Not saying that Man of Steel is super awesome or anything, just saying that there are definitely still tons of instances of male role models portrayed in popular culture. Do not weep for the lack of powerful white men in popular culture, Argentina.
Yeah, I would say an actual male role model is someone like Tom Hanks. He's smart, funny, likeable, and manages to retain his dignity even when appearing in dreck. Tony Soprano is not a role model, he's a power fantasy. We wish we could punch people in the face when they make us mad, but we know we can't, so we watch Tony do it and vicariously experience the brief thrill and then watch as he lives with the consequences will our own lives remain intact. Sure, Gary Cooper and Gregory Peck are dead. They were great at portraying male role models, but they are not the only ones. I haven't seen Man of Steel, but from everything I've read, both Kevin Costner and Russel Crow play strong, stoic, classical father figure archetypes.

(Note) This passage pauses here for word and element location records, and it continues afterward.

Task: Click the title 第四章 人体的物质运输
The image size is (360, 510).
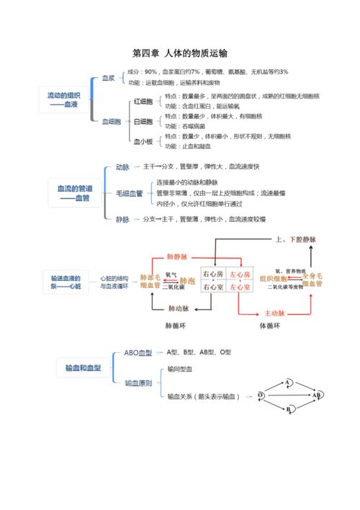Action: pos(180,53)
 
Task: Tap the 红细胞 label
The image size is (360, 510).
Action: pos(144,102)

I always thought Johnny Bench was the "You're gonna like the way you look, I guarantee it" guy, but apparently he did S&K ads, not Mens Warehouse ads. Huh.
It's pretty much the last franchise where caring about continuity would matter at all, but can't they all co-exist? Dumb and Dumber-er was a prequel, and this one is going to be a sequel, with Jim Carrey and Jeff Daniels and everything (although it's probably never going to actually get made so it's a moot point, but whatevs).
"Let's get the person from Smash" - Probably what someone involved with the show is thinking right now
Did they also realize that nobody cares about this incarnation of the Spider-Man franchise and it doesn't matter, like how none of this ever matters, but to a an even greater degree?
They should just film everything with a stand-in and then green screen Sheen in after the fact. That way the rest of the cast wouldn't have to deal with him. Plus, watching everyone's eyelines not line up quite right might actually introduce some entertainment value into the show.
It is kind of unavoidable with the character, to a certain extent- he's a lone superhuman who is wrestling with his obligation to save everyone. Which is ironic considering the character was created by a couple of Jewish guys as a kind of fuck you response to aryanism.
They definitely overplayed the Ted and Peggy flirting stuff this week, I don't know if they could have possibly underlined that any harder, short of having them yell ISN'T IT INAPPROPRIATE HOW MUCH WE'RE FLIRTING RIGHT NOW? LOL. I also thought the "You're a monster" line and Don getting into the fetal position was weird and didn't have nearly the impact the show wanted it to have. Don was actually kind of right this time? Like, Ted was acting like a numbskull and he straightened him out and NOW is when Peggy decides to tell him he's a monster? We get it, Don is the villain. Also: I call bullshit on adult males going fetal position. That's such a dumb, writerly armchair psychologist thing and not something that happens IRL.
I used to own a couple hundred DVDs and obsess about ranking them. I do not regret selling them all and just watching Netflix.
"We made that Bachellorette movie, which was exactly like Bridesmaids except mean spirited and not good and it didn't make as much money as Bridesmaids so this is basically your fault, America." - The Movie Industry
I like how they used "inspired by Matt Damon" to mean "not inspired by Matt Damon, but rather we thought about doing a completely different fantasy scene featuring 'a Matt Damon type' but then decided against it and went with food poisoning."